Hi, our son had an echocardiogram at less than 48 hrs old due to a murmur and it was found that he has a moderate VSD and small ASD. We are most concerned about the VSD. He will see a cardiologist next week. At this point we don't know the exact size but that is one of our questions. Right now we only spoke with pediatricians. He is 5 days old now.
The VSD peak velocity was 2 m/s and VSD peak gradient was 16 mmHg. Can someone explain what those two measurements mean, and how they relate to size, if at all? Also, the velocity was termed "low velocity." Is this something that will increase as he grows older?
I agree with most of what was posted above. A moderate sized VSD is diagnosed by its size, essentially. The estimated "gradient", or amount of restriction to flow, across a defect is measured by doing some complex math based on the peak velocity of the Doppler wave form of the blood going across the defect. The one thing about it is that in the first several days to weeks, the resistance to blood flow across the lungs is elevated and naturally falls to normal values by at least 2 months of age. Therefore, that estimated gradient early on is not necessarily helpful, because it may be falsely low. In the end, a higher gradient across the defect is good--it means that there is some restriction to flow across the hole.

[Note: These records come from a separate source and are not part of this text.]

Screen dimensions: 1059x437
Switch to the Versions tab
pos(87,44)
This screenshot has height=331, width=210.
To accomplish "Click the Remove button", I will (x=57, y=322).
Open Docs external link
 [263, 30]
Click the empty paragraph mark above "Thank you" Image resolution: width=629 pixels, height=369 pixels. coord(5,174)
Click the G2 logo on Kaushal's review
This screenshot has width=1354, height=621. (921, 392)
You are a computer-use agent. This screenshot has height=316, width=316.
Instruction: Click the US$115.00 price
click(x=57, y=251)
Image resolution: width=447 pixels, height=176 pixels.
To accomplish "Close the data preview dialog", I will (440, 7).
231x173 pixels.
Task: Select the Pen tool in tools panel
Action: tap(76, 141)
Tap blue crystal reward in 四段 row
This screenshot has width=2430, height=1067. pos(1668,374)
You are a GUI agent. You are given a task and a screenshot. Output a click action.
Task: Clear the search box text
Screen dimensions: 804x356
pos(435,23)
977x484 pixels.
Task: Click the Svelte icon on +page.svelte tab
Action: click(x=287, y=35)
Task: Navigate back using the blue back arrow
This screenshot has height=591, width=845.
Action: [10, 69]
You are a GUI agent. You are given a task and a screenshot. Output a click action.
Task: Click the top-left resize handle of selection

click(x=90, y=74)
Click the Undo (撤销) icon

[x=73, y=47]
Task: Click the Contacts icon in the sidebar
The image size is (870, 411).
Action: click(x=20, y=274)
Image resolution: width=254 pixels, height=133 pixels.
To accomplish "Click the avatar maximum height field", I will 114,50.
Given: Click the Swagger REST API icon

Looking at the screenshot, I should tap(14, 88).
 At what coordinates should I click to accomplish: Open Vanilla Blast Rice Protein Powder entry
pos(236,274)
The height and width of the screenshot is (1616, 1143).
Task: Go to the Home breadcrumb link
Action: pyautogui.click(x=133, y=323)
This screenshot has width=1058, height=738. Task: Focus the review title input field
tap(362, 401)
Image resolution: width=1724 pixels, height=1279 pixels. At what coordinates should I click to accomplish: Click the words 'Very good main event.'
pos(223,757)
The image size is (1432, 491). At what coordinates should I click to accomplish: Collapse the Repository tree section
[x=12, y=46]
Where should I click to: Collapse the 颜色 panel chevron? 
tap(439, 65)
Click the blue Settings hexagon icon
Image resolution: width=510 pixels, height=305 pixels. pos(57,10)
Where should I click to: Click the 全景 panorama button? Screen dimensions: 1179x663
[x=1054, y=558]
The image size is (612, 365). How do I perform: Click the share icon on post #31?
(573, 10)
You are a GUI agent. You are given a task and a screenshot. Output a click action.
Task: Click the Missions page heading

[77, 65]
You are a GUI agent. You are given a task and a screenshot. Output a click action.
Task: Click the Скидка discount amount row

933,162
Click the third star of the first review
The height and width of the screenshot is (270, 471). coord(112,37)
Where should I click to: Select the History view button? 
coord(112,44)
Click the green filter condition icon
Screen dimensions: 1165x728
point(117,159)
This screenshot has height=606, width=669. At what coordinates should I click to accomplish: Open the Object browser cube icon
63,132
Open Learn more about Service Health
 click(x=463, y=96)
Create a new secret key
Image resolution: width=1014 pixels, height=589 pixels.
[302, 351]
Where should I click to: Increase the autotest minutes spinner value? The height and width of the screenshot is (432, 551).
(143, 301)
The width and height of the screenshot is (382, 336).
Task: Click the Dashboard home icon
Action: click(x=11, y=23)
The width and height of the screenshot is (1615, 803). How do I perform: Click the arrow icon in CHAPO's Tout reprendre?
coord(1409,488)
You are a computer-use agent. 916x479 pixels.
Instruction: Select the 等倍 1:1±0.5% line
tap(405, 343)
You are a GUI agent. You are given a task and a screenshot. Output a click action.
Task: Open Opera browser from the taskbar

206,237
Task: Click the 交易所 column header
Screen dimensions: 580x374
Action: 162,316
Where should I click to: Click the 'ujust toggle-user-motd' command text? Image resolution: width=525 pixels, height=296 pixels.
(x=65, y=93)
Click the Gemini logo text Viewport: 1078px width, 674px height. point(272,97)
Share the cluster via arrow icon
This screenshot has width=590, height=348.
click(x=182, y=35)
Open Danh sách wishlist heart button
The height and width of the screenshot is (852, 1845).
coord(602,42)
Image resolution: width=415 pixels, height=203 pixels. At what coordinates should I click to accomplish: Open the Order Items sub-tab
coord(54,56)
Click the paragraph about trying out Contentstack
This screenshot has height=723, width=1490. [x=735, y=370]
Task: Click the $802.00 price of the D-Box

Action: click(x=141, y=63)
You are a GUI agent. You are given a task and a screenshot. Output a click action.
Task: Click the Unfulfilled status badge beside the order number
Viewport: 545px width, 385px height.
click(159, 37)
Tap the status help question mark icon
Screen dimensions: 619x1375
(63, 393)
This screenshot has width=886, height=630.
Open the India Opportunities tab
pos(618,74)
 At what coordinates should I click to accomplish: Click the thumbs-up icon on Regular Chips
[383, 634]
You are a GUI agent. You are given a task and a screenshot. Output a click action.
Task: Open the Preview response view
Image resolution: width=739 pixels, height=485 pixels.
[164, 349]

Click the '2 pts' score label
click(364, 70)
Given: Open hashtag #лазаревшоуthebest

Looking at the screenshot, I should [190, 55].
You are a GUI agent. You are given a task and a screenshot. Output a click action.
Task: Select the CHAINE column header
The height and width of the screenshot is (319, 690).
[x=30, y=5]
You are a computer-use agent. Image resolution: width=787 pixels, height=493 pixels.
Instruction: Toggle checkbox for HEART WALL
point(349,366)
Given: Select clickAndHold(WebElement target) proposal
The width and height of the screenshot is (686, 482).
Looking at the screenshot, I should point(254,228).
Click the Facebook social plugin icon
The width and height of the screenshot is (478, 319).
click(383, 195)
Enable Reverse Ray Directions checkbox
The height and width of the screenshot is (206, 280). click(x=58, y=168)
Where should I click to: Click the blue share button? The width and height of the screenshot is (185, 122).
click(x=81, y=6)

What will need to be done is what was recommended above: care for him as you would normally do. If he has significant sweating or difficulty breathing with feeds, then he may have some congestive heart failure, which can sometimes be improved with medications. If he fails the medication regimen, then he may require surgery to close the defect. However, he may also be able to adequately grow enough to close down the hole, which would then restrict the amount of blood flow going through the defect, and thus eliminate his heart failure symptoms.
Hi there, my daughter was diagnosed with a moderate/large VSD and small ASD when she was 3 days old. By the pressure gradient, your son's VSD is my guess almost a large one: for comparison, my daughter's is a moderate, restrictive VSD and her PG is 68 mmHg.
The pressure just means the force of the blood crossing the VSD. When the pressure is lower it means there's very little resistence, generally indicating the hole is larger and unrestricted, which allows a lot more blood to leak through. My daughter's hole is restricted (now) by tissue from her Tricuspid valve, so it doesn't allow as much blood to leak through.
Do you know where the hole is located? I don't know what the velocity means. How is your son doing? You'll need to watch him carefully for signs of congestive heart failure - our daughter was in heart failure by 2 weeks old. Depending on how he handles the VSD, and the real size of it, I'd guess it's likely he'll end up needing open heart surgery to close it. But I'm not a doctor - just a mom who's been there.
Feel free to send me a message if you have any questions.